Labeled data is a group of samples that have been tagged with one or more labels. A labeling system typically takes a set of unlabeled data and augments each piece of it with informative tags. After obtaining a labeled dataset, machine learning models can be applied to the data so that new unlabeled data can be presented to the model and a likely label can be guessed or predicted for that piece of unlabeled data.
The aim of this project is to design and implement a data labeling system in objectoriented manner. The data labeling system has multiple labeling mechanisms. These are; random, machine learning, simple search, user interface, and sentence labeling mechanism. In our program, instances of the dataset will be labeled based on the labeling mechanism provided by the user.

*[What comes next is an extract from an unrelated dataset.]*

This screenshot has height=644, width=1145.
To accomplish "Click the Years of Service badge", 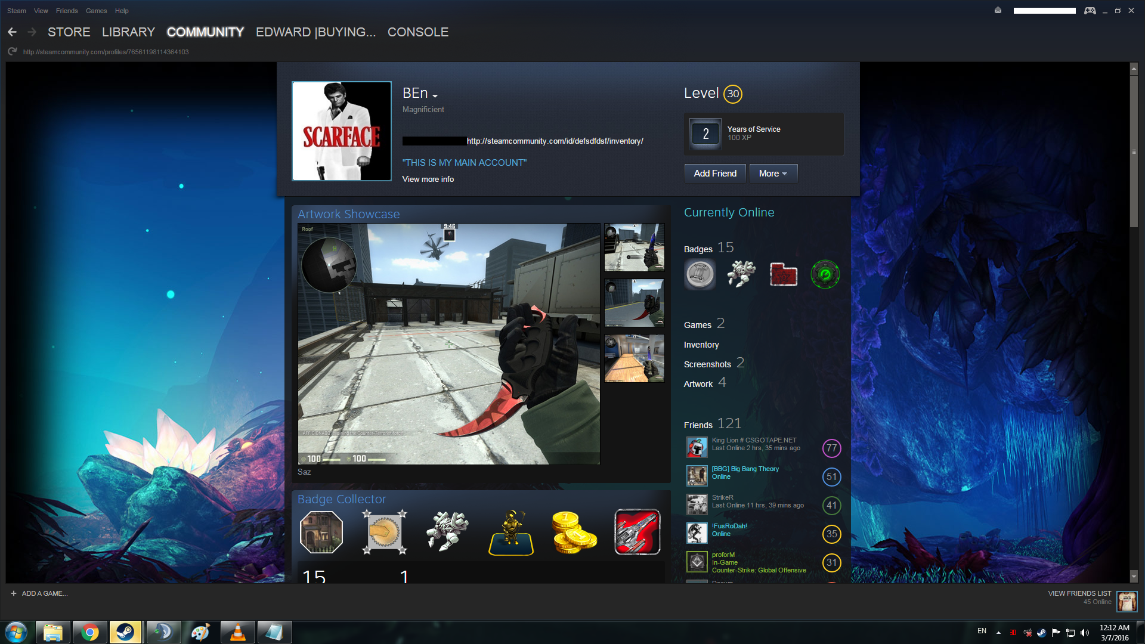I will pos(705,134).
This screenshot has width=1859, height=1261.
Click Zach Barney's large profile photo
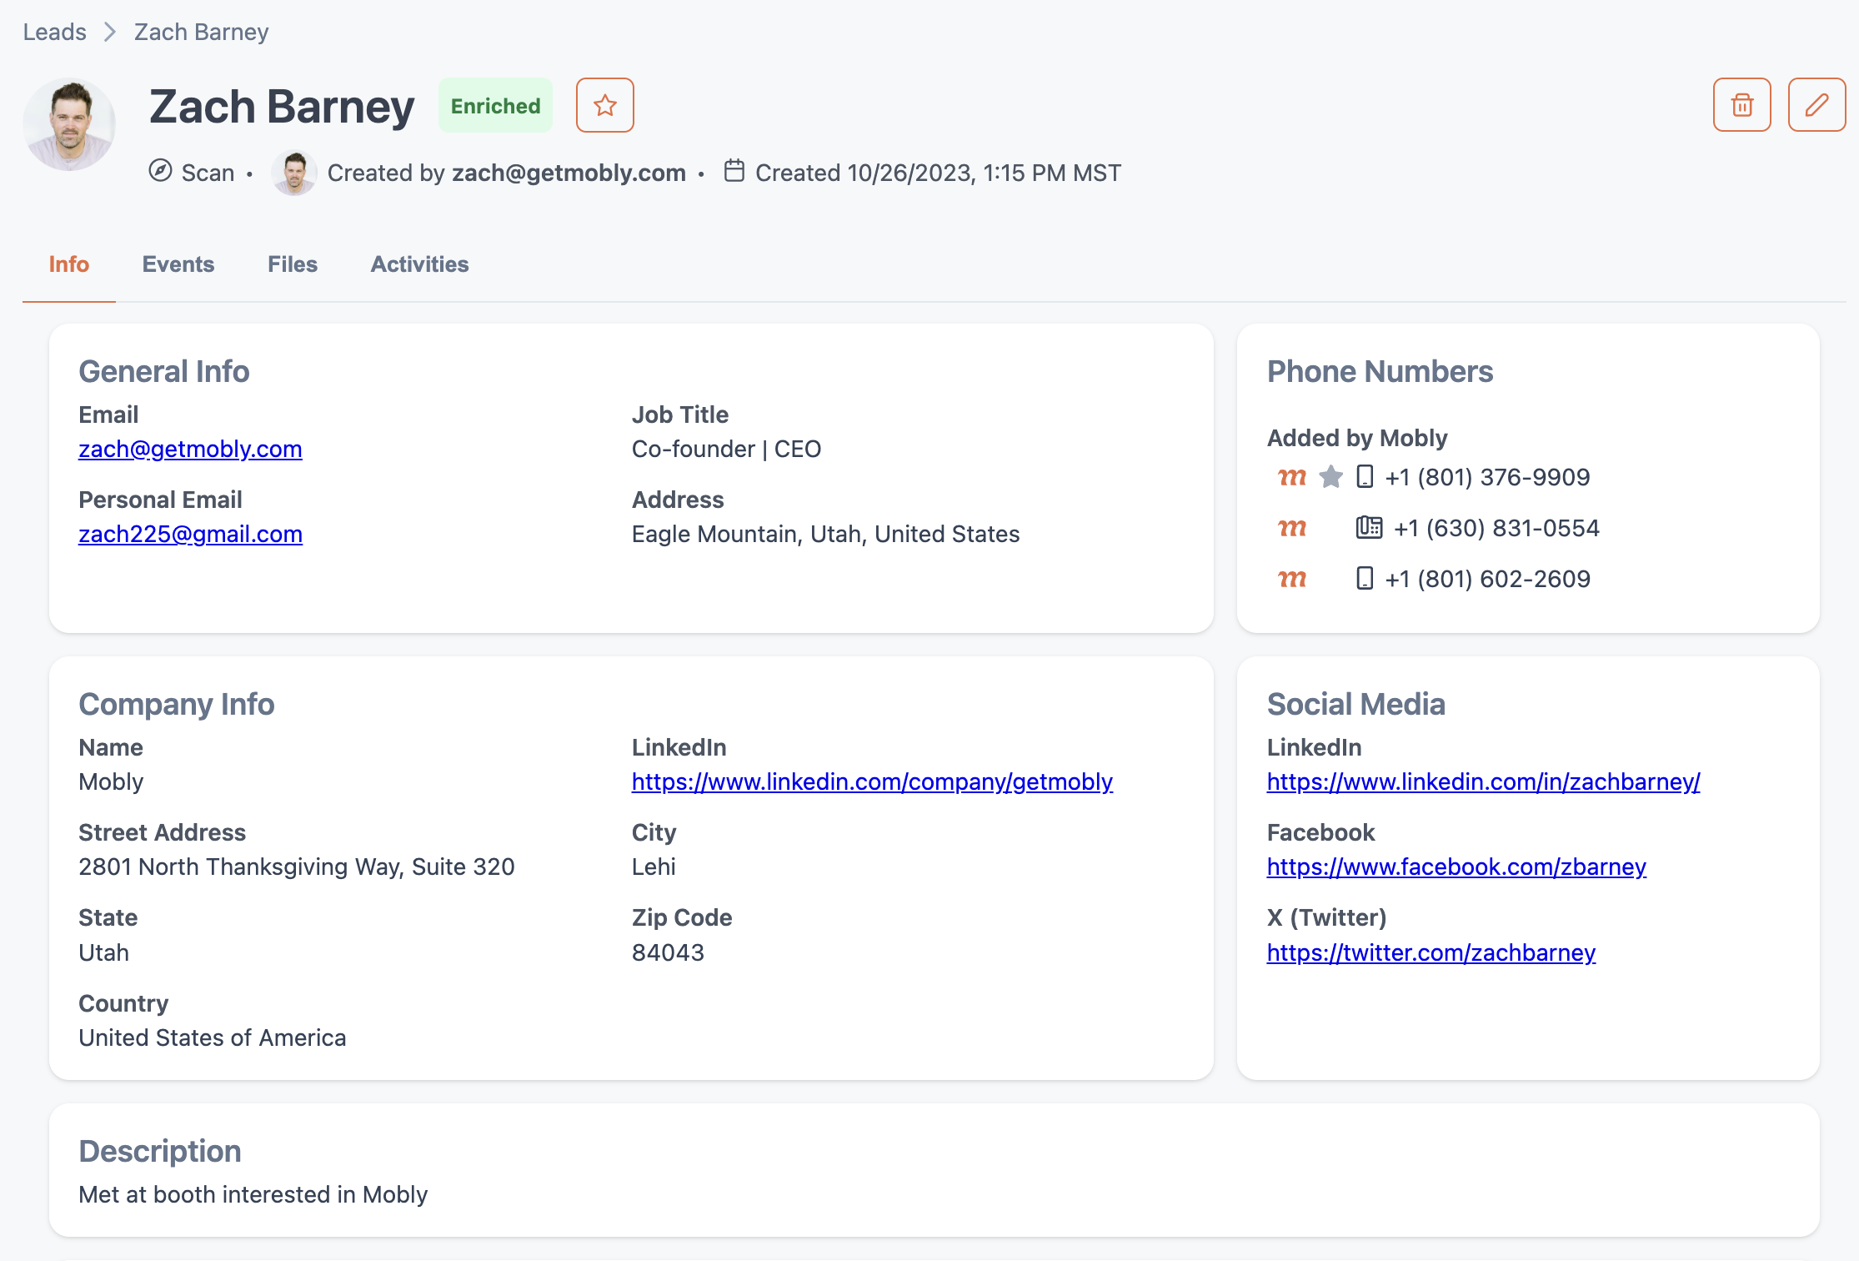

There is an authentication mechanism for human users too.
Actors: User, Data Labeling System
Precondition: User must provide input files (config.json, dataset.json, machine learning data)
- User starts the system.
- System selects the dataset which determined by config.json.
- System parses dataset.json and constructs the dataset.
- System asks for user name and password.
- User leaves user name and password blank.
- System determines the corresponding data labeling mechanism based on the user type.
- Bots start labeling instances one by one.
- System outputs the labeled dataset to output.json.
- System calculates and outputs performance metrics to metrics.json.
Actors: User, Data Labeling System
Precondition: User must provide input files (config.json, dataset.json)
- User starts the system.
- System selects the dataset which determined by config.json.
- System parses dataset.json and constructs the dataset.
- System asks for user name and password.
- If user name and password do not match any credentials in config.json system should prompt the user to enter again.
- System determines the corresponding data labeling mechanism based on the user type.
- System outputs the labeled dataset to output.json.
- System outputs performance metrics to metrics.json.